Collected data:
↓↓↓
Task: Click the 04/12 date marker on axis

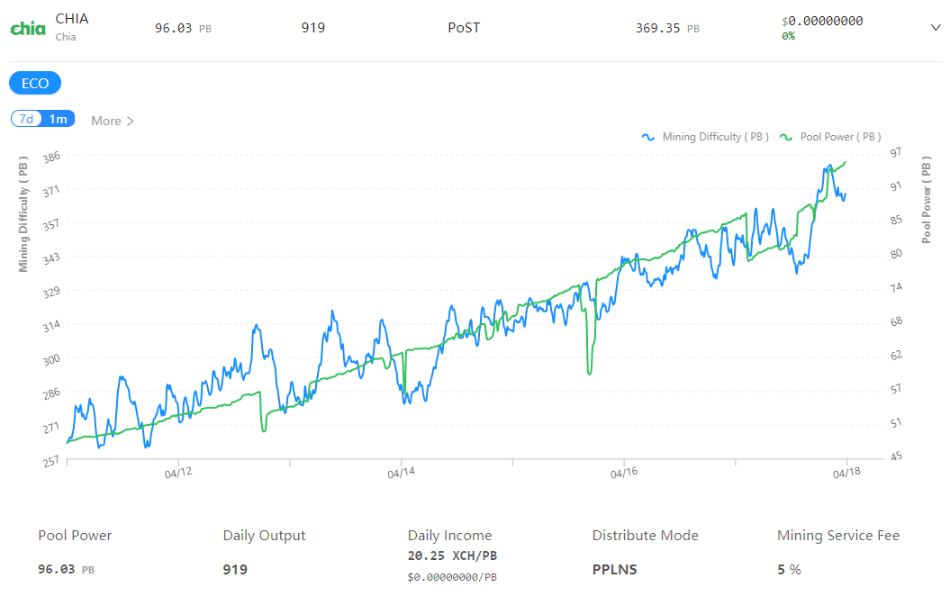Action: (178, 473)
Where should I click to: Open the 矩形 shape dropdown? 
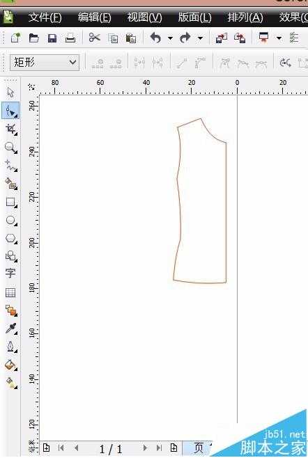click(x=45, y=62)
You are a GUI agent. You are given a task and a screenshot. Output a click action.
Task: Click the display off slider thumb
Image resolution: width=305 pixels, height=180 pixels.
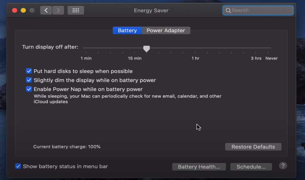click(x=146, y=49)
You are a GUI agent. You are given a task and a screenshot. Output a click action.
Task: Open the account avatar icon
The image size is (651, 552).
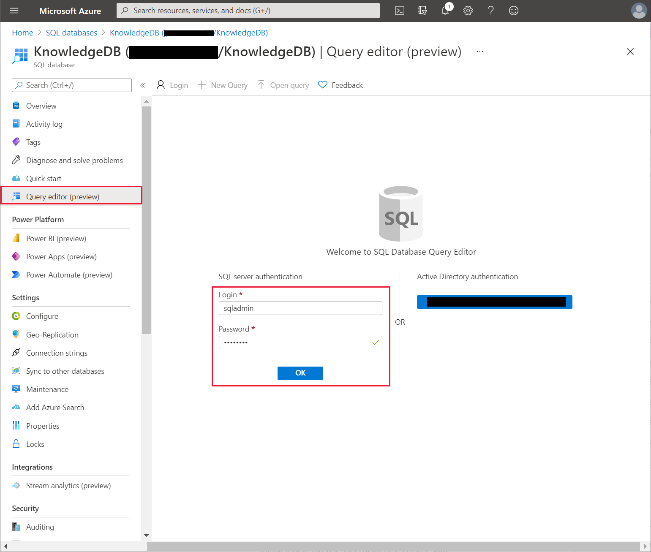(x=639, y=11)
↑↑↑
--- PROMPT ---
Every line above should be transcribed word for word; leave the pictures out.

--- ANSWER TO THIS PROBLEM ---
Task: Click the 04/12 date marker on axis

Action: (178, 473)
Where should I click to: Open the 矩形 shape dropdown? 
click(x=45, y=62)
You are a GUI agent. You are given a task and a screenshot. Output a click action.
Task: Click the display off slider thumb
Image resolution: width=305 pixels, height=180 pixels.
click(x=146, y=49)
You are a GUI agent. You are given a task and a screenshot. Output a click action.
Task: Open the account avatar icon
The image size is (651, 552).
(x=639, y=11)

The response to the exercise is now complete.